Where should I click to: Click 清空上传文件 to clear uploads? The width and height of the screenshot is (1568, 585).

--- --- ---

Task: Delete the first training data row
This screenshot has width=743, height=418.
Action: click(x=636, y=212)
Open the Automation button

--- --- ---

Among the entries above, the lines between the ones containing "Task: Delete the first training data row" and "Open the Automation button", inclusive, are to be transcribed exactly. No other line is to be given.

## Response box
Task: Delete the first training data row
This screenshot has width=743, height=418.
Action: click(x=636, y=212)
Open the Automation button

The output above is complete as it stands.